Moranbah North is an underground longwall coal mine which began operating in 1998. (Image from Anglo American’s presentation.)

Anglo American (LON:AAL) said on Wednesday it had sold a minority stake in the Grosvenor coking coal mine in Australia for about $141 million to a consortium of Japanese companies.

The diversified miner, which has consistently been offloading coal operations since 2014, said the 12% interest was acquired by a group of companies that includes Nippon Steel Corp, Mitsui & Co Ltd, Nippon Steel Trading Corp, Shinsho Corp and JFE Mineral Co Ltd.

The consortium already owned 12% of Anglo’s next-door Moranbah North coal mine, which provides the processing infrastructure for Grosvenor, located in the Bowen Basin, central Queensland.

“The alignment of ownership interests across the Moranbah-Grosvenor operation is an important step forward as we unlock the considerable additional value that we see,” Seamus French, CEO of bulk commodities at Anglo American, said in the statement.

Stake in Grosvenor coking coal mine is being acquired by a consortium of Japanese companies that includes Nippon Steel Corp, Mitsui & Co Ltd, Nippon Steel Trading Corp, Shinsho Corp and JFE Mineral Co Ltd.

French said the move would facilitate the delivery of value creation opportunities, including expanding the existing plant and speeding up various processes. 
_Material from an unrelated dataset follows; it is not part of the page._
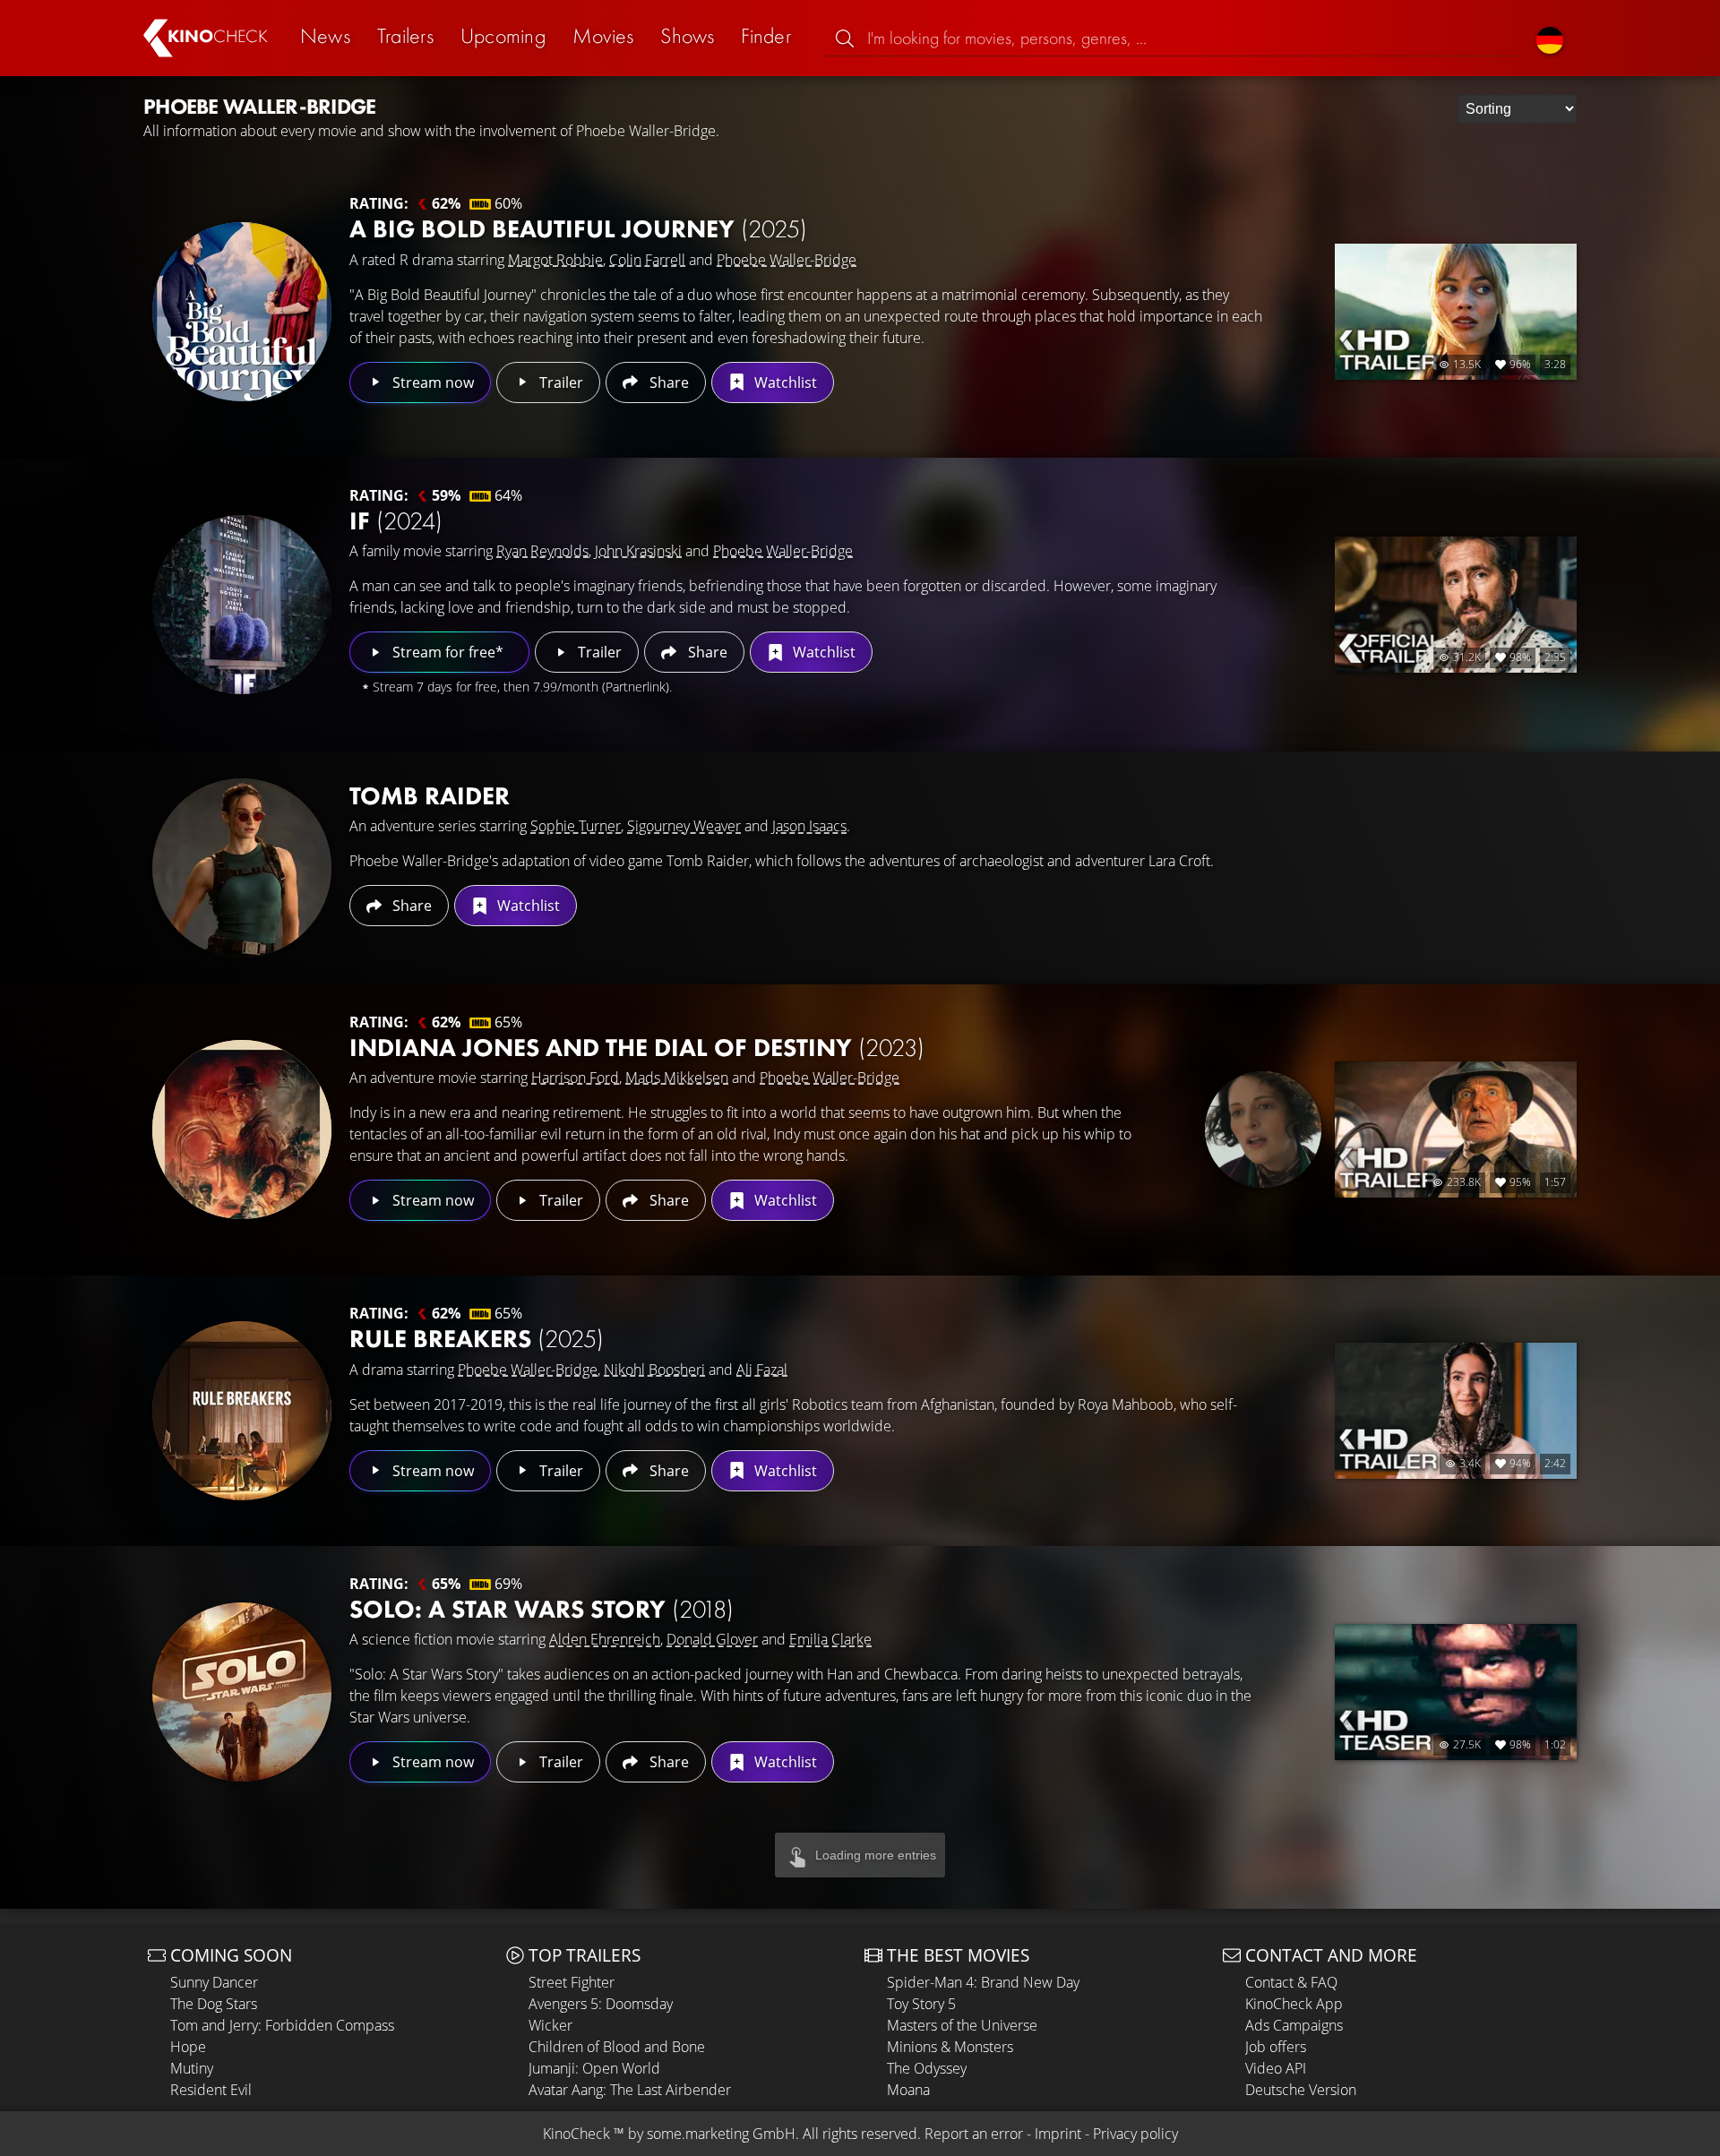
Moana (908, 2090)
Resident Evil (211, 2090)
While the company is moving away from thermal coal, metallurgical or coking coal appears to be one of its key commodities moving forward.

Despite a slight production drop from 23-25 million tonnes to 22-24 million tonnes expected next year, Anglo recently increased its metallurgical coal guidance for 2022 to an estimated 26-28 million tonnes.

Top mining companies have been reducing or eliminating their exposure to coal on environmental grounds. Rio Tinto (ASX, LON: RIO), the world’s second largest miner, fully exited the coal sector in March 2018, with the sale of its Kestrel coal mine in Australia to private equity manager EMR Capital and Indonesia’s Adaro Energy for $2.25 billion.

Rival BHP (ASX, NYSE:BHP) took a step in the same direction in July, revealing it had been considering options to divest its thermal coal business, which includes assets in Australia and Colombia.

Shareholders at the world’s largest mining company, however, don’t seem too keen to ditch coal. Last week, Australian investors voted against a plan that would have seen BHP leave lobby groups that promote policies at odds with the goals of the Paris climate accord. The agreement, signed in 2016 by almost 200 nations, aims at reducing emissions of gases that contribute to global warming.

Australia’s South32 (ASX, LON, JSE:S32), which spun out of BHP in 2015, is another company to have recently kissed the fossil fuel goodbye. In early November, it sold its thermal coal operations to Seriti Resources and two trusts, for 100 million rand ($6.78 million) upfront.